生物が魔力を高める方法の一つに、全身に直接、魔力を流しこむというものがある。魔力が体になじむことで、それまでよりも多くの魔力が使えるようになるのだ。これを毎日続けると、一年後には膨大な魔力が手に入る。その上昇率はレベルアップの比ではない。


とはいえ、魔力の操作は高等技術であるので、この技を使える者は限られているし、何より代償が大きい。魔力が肉体に悪影響を及ぼし、骨や皮膚が変形してしまうのだ。術者は魔力を手に入れる代わりに、想像を絶する痛みを味わうことになる。この苦しみに耐え抜き、桁違いの魔力を得た人間――彼らはリッチーと呼ばれる。


過剰な能力向上の副作用として、皮膚は極度に薄くなり、角張った骨に張りついている。

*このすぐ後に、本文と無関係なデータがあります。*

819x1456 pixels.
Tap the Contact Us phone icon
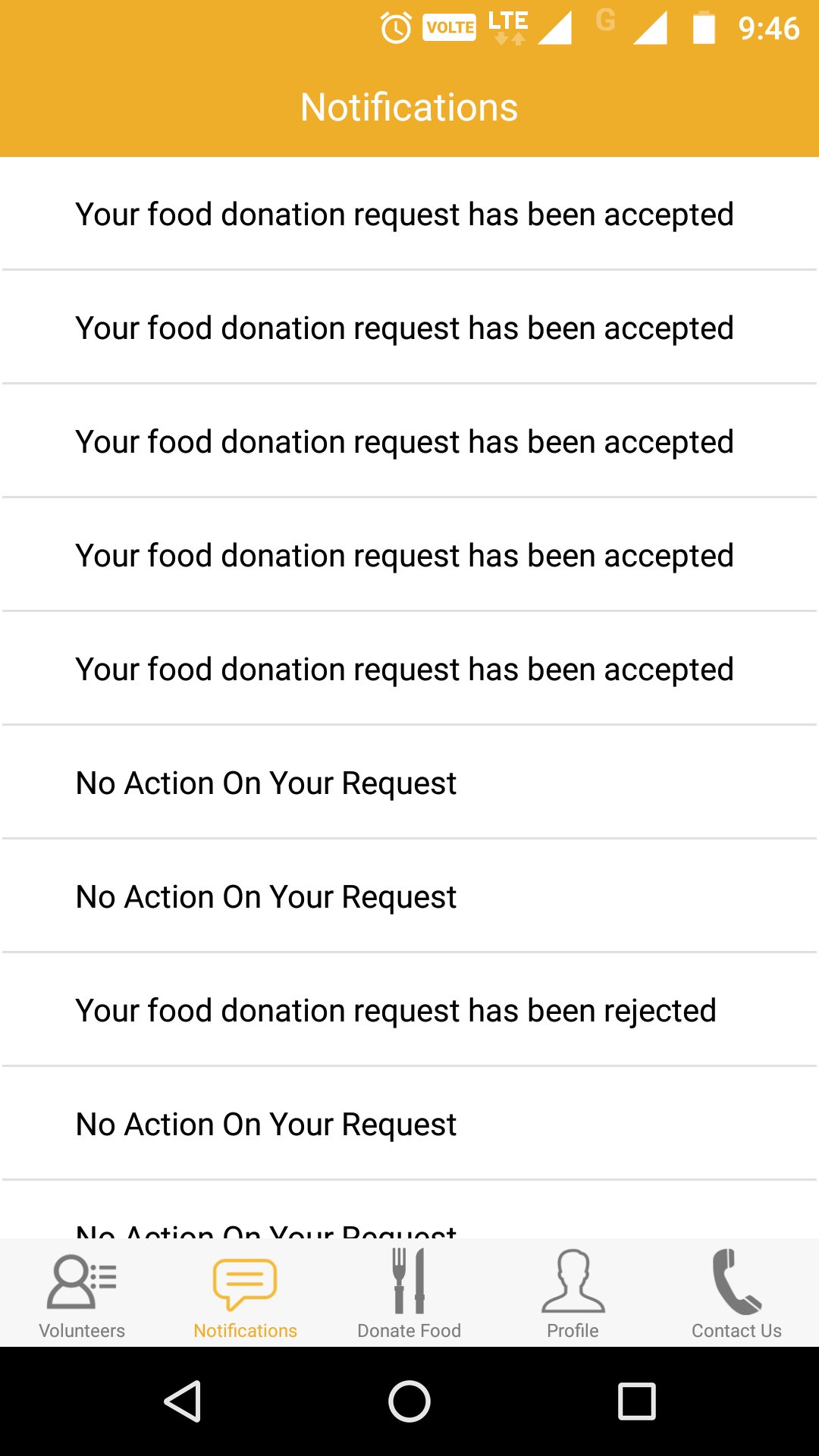point(736,1282)
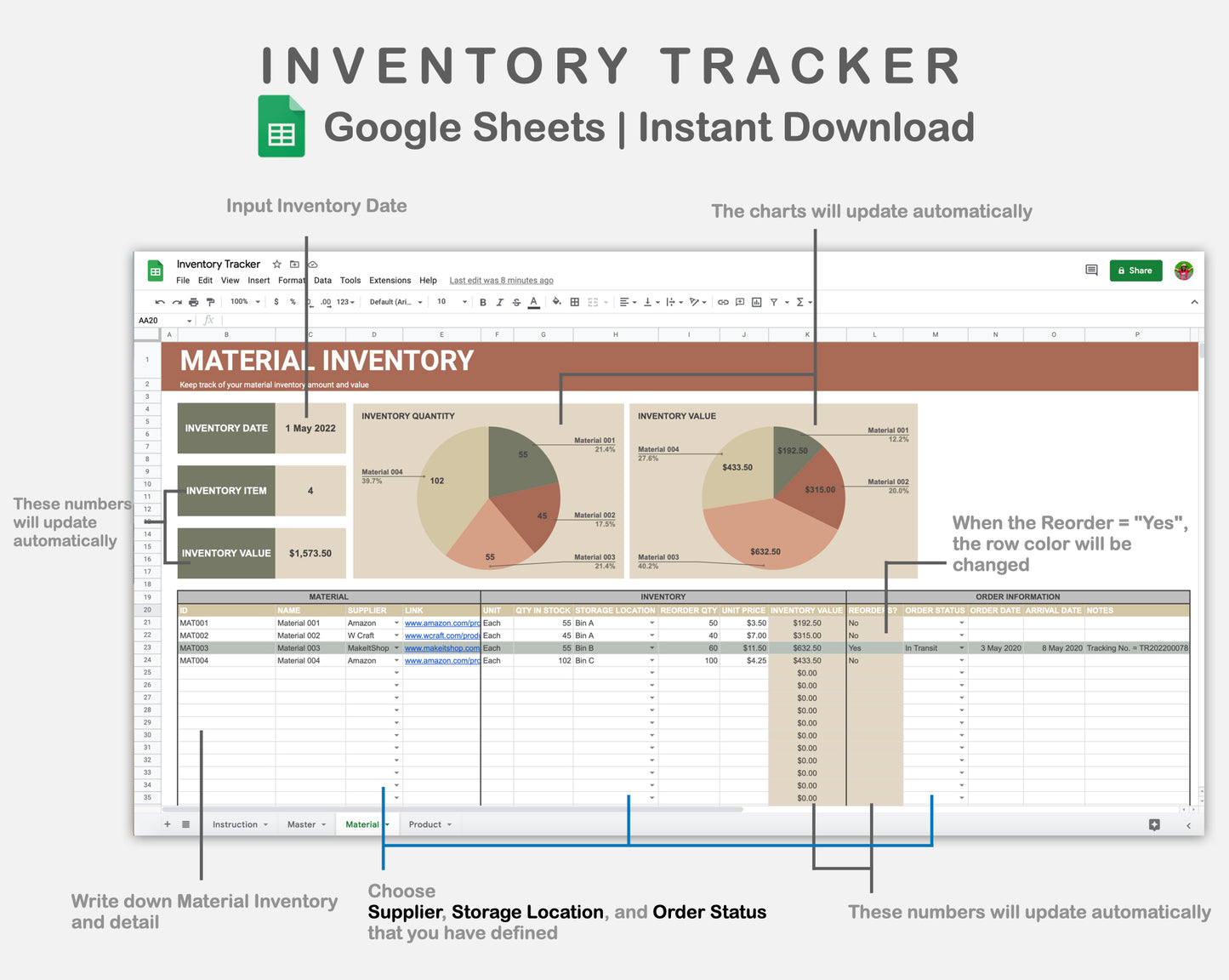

よく勘違いされるが、リッチーは不死者ではないし、不老でもない。人間と同じように年を取り、いつかは死ぬ。外見があまりに異質なため、変化を見取れないだけだ。不死者だと誤解されているのは、彼らの多くが【蘇生】スキルを持っているからだ。リッチーの素体はあくまで人間なのだということを、改めて強調しておきたい。